Task prompt
Range to output from the entries below: the line containing "Where should I click to: Open info" through the line containing "Go back with browser back arrow". Set it down exactly, ends included, nothing else.

Records for processing
──────

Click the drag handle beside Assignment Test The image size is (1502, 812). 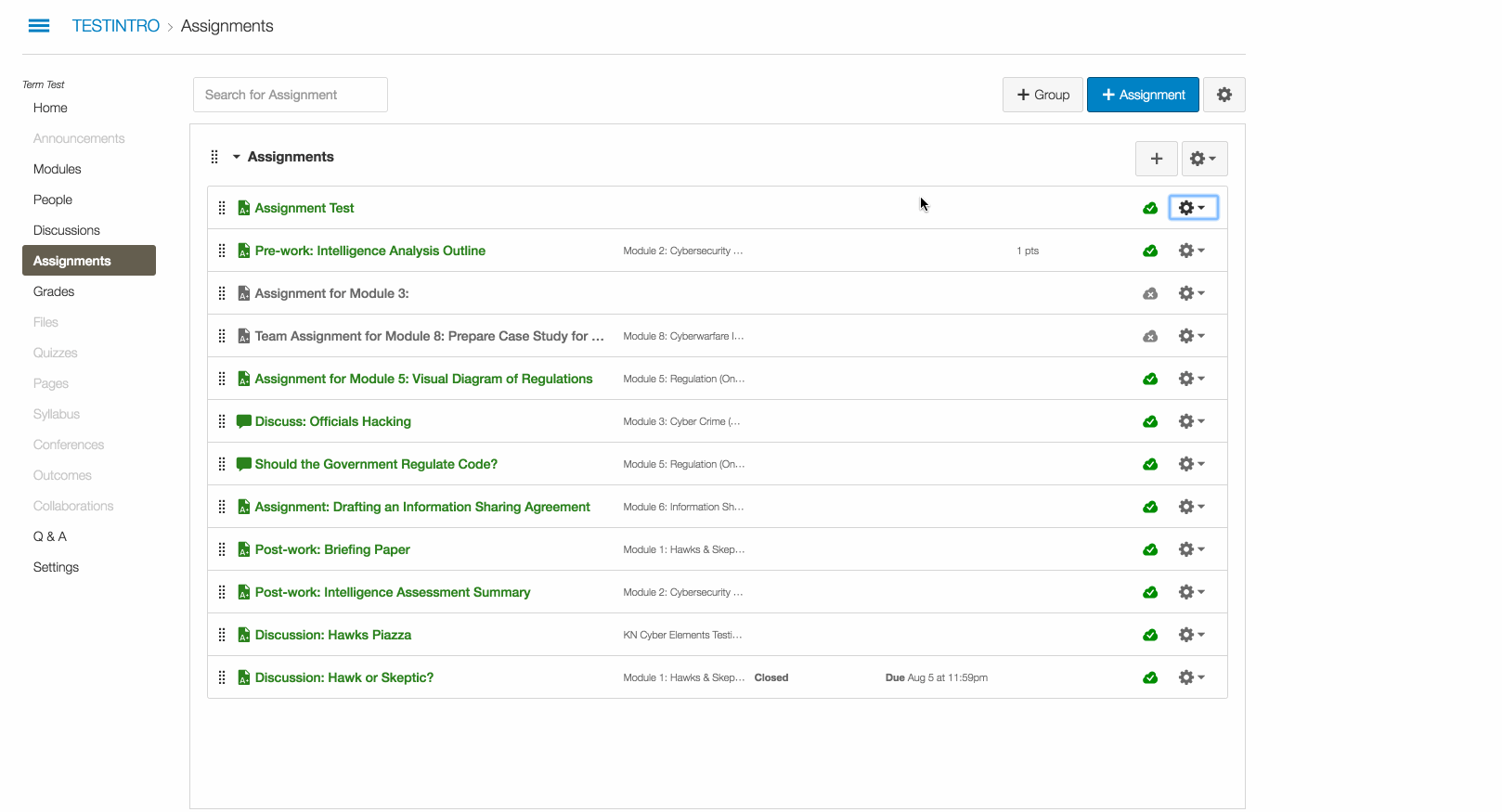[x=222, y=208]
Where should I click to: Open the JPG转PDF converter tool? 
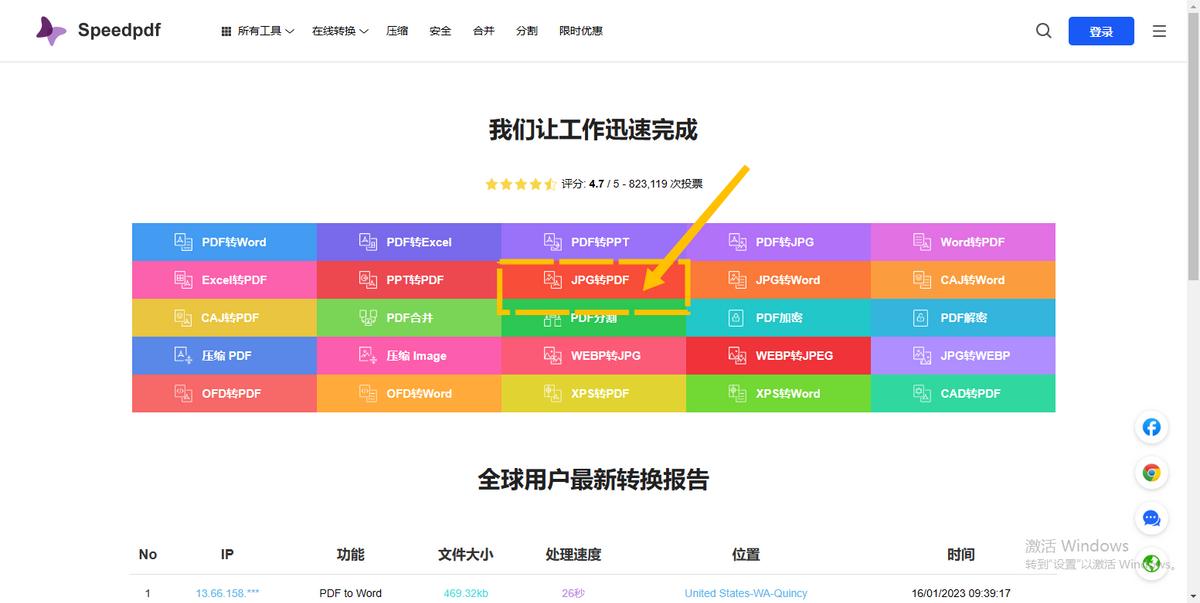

──────

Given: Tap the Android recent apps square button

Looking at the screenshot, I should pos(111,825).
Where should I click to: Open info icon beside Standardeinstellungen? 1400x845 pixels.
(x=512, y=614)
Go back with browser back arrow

──────

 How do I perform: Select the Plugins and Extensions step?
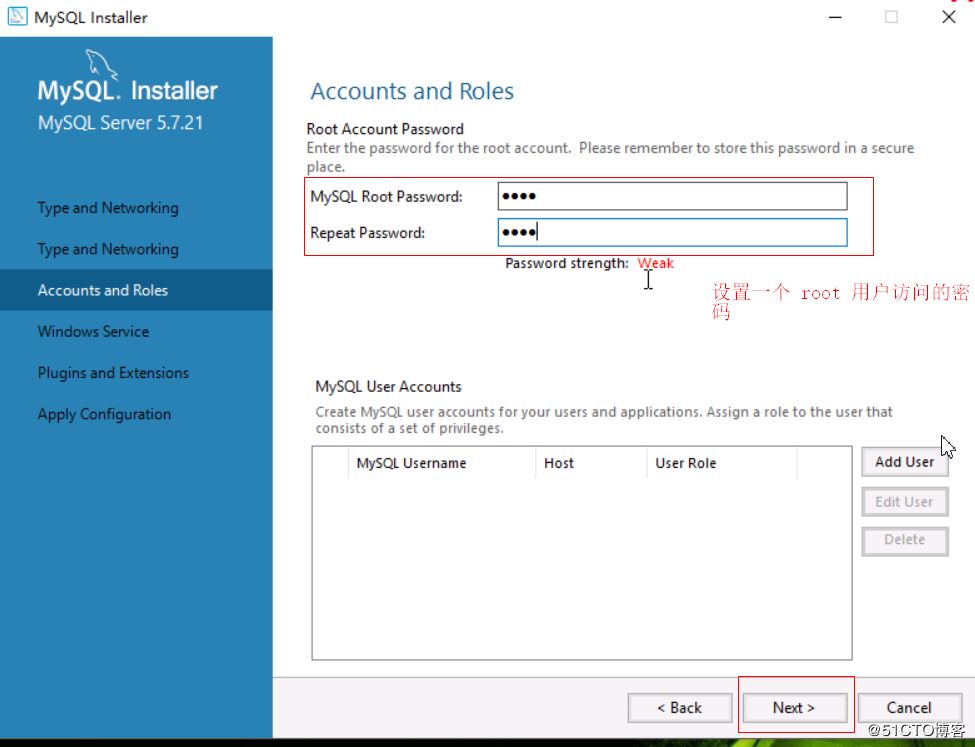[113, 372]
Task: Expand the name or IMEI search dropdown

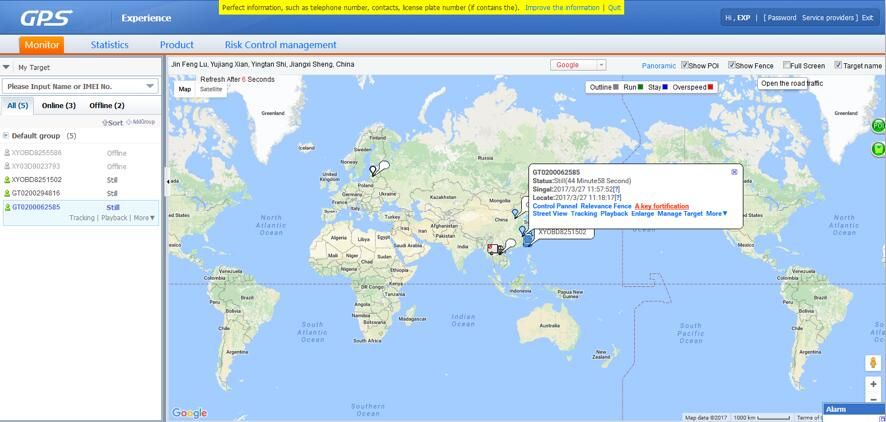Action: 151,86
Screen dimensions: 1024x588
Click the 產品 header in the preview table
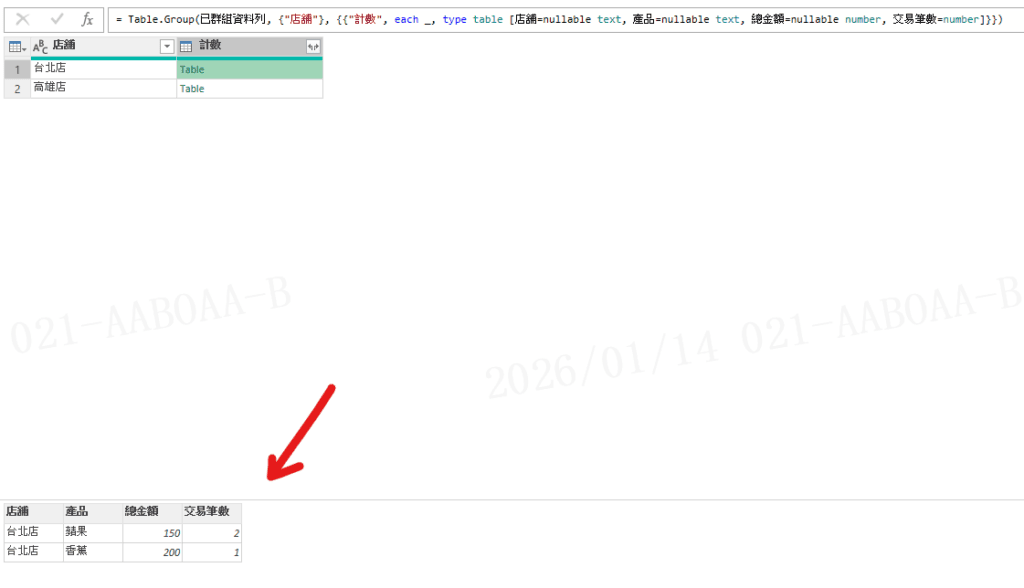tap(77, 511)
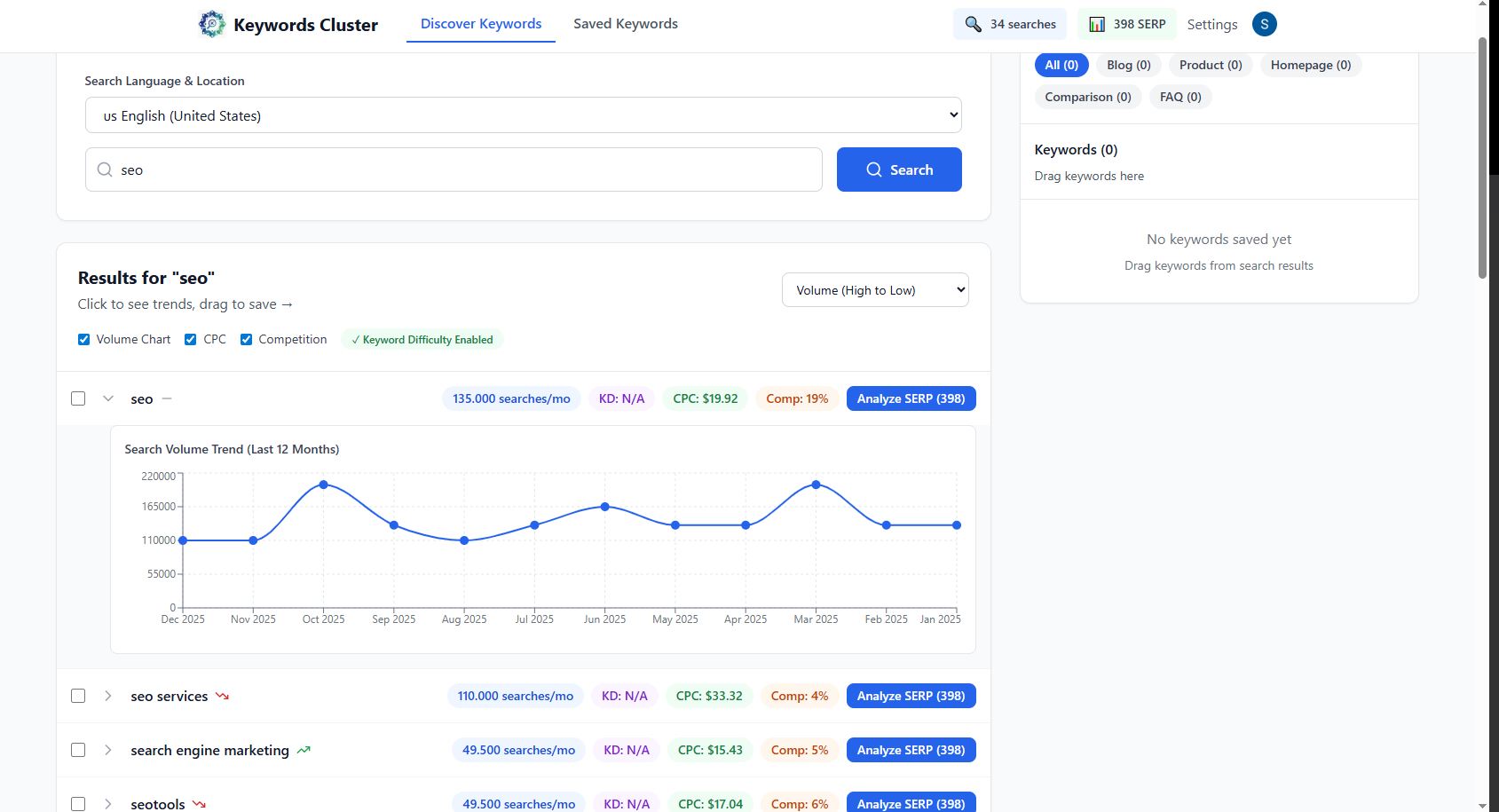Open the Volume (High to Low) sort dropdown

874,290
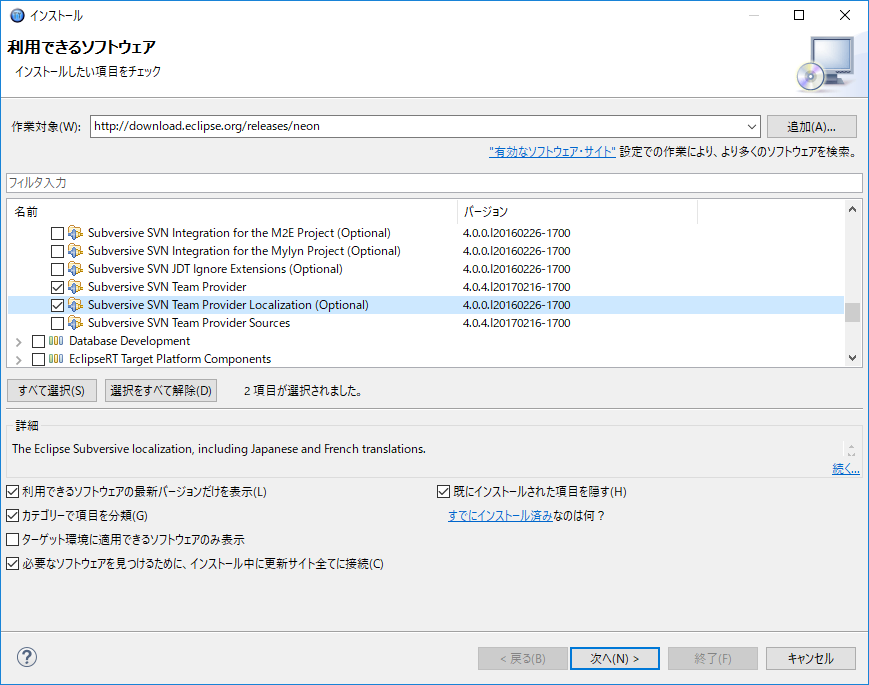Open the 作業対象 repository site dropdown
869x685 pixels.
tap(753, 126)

──────

Task answer
Where should I click to: Open info icon beside Standardeinstellungen? 1400x845 pixels.
(x=512, y=614)
Go back with browser back arrow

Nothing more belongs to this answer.